In Joules: \(E_{k,\text{max}} = 0.97 \times 1.60 \times 10^{-19} = 1.55 \times 10^{-19}\text{ J}\).
Since \(E_k = \frac{1}{2} m v^2\):
\(v_{\text{max}} = \sqrt{\frac{2 \times 1.55 \times 10^{-19}}{9.11 \times 10^{-31}}} = 5.83 \times 10^5\text{ m s}^{-1}\).

Part (b):
The de Broglie wavelength is \(\lambda = \frac{h}{p} = \frac{h}{m v}\).
\(\lambda = \frac{6.63 \times 10^{-34}}{9.11 \times 10^{-31} \times 5.83 \times 10^5} = \frac{6.63 \times 10^{-34}}{5.31 \times 10^{-25}} = 1.25 \times 10^{-9}\text{ m} = 1.25\text{ nm}\).

Part (c)*:
The photoelectric effect provides evidence for the particle-like nature of light, whereas electron diffraction provides evidence for the wave-like nature of matter.
In the photoelectric effect, classical wave theory predicted that electron emission could happen at any frequency if intensity was high enough, and that there would be a time delay for energy to accumulate. It failed because experiments showed a threshold frequency and instantaneous emission. Einstein resolved this by proposing that light consists of discrete quanta (photons) of energy \(E = hf\). A single photon interacts with a single electron; if \(hf < \phi\), no emission occurs, regardless of intensity.
In electron diffraction, a beam of accelerated electrons passing through graphite produces a circular interference pattern. Interference is exclusively a wave phenomenon, which shows that matter (conventionally particles) propagates as waves with a wavelength given by \(\lambda = h/p\).

Part (a)(i):
• [1 mark] Correct use of \(E = \frac{hc}{\lambda}\).
• [1 mark] Correct conversion to eV to yield \(3.27\text{ eV}\) (accept \(3.3\text{ eV}\)).

Part (a)(ii):
• [1 mark] Correct calculation of \(E_{k,\text{max}} = 0.97\text{ eV}\) or \(1.55 \times 10^{-19}\text{ J}\).
• [1 mark] Correct rearrangement of kinetic energy equation for \(v\).
• [1 mark] Correct velocity calculated (\(5.83 \times 10^5\text{ m s}^{-1}\) or ecf from energy).

Part (b):
• [1 mark] Use of \(p = mv\) to calculate momentum (\(5.31 \times 10^{-25}\text{ kg m s}^{-1}\)).
• [1 mark] Correct substitution into de Broglie equation \(\lambda = \frac{h}{p}\).
• [1 mark] Correct wavelength (\(1.25 \times 10^{-9}\text{ m}\) or \(1.25\text{ nm}\)).

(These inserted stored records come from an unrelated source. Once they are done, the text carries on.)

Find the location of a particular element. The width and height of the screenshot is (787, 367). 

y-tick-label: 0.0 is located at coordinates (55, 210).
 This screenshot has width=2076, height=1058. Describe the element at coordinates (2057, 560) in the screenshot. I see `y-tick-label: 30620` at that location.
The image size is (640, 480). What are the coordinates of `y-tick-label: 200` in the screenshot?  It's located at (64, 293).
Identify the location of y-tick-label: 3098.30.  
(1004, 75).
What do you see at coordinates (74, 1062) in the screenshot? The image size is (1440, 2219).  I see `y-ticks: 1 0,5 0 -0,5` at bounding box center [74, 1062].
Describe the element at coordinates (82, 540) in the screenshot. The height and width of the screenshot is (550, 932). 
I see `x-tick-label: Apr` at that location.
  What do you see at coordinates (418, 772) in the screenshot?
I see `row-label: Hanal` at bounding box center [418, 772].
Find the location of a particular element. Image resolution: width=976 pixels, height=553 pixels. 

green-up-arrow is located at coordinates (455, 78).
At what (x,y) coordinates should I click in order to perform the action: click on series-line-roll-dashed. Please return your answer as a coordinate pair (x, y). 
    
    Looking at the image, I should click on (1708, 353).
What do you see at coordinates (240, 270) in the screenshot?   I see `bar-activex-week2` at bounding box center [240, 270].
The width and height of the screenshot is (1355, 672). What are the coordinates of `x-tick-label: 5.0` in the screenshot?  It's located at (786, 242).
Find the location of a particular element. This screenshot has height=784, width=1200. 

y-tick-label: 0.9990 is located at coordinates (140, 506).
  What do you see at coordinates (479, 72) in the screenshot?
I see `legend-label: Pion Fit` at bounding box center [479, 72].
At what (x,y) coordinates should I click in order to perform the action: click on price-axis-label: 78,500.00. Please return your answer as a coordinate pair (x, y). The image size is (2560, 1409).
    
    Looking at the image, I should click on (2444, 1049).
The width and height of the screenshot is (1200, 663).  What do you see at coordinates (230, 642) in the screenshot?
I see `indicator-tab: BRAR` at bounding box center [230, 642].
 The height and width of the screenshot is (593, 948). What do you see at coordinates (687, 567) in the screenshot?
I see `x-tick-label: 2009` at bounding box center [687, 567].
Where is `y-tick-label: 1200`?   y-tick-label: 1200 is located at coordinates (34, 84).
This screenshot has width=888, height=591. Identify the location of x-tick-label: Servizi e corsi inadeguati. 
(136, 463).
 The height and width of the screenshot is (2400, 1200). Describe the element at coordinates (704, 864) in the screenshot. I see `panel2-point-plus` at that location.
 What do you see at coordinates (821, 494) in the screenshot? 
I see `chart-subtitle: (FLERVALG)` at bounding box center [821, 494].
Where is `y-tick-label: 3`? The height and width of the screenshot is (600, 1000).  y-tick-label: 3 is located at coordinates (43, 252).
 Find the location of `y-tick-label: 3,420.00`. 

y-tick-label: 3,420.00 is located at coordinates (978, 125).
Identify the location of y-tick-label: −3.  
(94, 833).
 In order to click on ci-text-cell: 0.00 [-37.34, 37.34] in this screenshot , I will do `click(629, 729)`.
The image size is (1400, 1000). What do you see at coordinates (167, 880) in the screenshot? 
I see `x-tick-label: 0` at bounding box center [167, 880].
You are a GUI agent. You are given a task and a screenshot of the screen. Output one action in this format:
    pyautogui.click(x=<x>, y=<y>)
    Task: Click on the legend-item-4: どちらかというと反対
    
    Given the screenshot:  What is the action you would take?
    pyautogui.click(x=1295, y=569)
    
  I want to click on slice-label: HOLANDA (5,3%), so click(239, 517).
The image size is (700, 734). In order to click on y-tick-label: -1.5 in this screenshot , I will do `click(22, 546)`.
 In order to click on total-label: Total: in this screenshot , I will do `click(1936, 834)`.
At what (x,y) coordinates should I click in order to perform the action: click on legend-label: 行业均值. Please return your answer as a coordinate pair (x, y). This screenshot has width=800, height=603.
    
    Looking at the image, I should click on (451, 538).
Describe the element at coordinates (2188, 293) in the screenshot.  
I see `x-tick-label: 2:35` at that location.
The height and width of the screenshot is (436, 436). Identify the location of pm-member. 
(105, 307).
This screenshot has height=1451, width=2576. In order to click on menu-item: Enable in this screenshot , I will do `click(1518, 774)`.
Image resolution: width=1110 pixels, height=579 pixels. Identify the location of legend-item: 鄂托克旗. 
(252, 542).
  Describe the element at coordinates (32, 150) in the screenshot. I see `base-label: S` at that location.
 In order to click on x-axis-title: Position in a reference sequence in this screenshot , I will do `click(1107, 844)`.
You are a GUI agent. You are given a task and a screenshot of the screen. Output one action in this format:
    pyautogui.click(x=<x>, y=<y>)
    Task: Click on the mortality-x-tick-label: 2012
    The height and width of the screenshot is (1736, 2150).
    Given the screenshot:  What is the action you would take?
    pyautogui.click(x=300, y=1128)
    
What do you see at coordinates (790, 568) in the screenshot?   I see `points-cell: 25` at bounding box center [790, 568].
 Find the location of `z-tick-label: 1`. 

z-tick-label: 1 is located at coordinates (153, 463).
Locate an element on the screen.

Part (c)* Level of Response:
• Level 3 (5-6 marks): Detailed explanation of both experiments. Fully explains the failures of classical wave theory (threshold frequency, intensity independence, instantaneous emission) and how the photon model solves them. Explains how electron diffraction exhibits wave phenomena for matter.
• Level 2 (3-4 marks): Explains both experiments, but lacks complete detail on the specific failures of classical theory or the mechanics of the photon model.
• Level 1 (1-2 marks): Mentions photoelectric effect and electron diffraction without clearly distinguishing why they represent wave or particle nature, or why classical theory failed.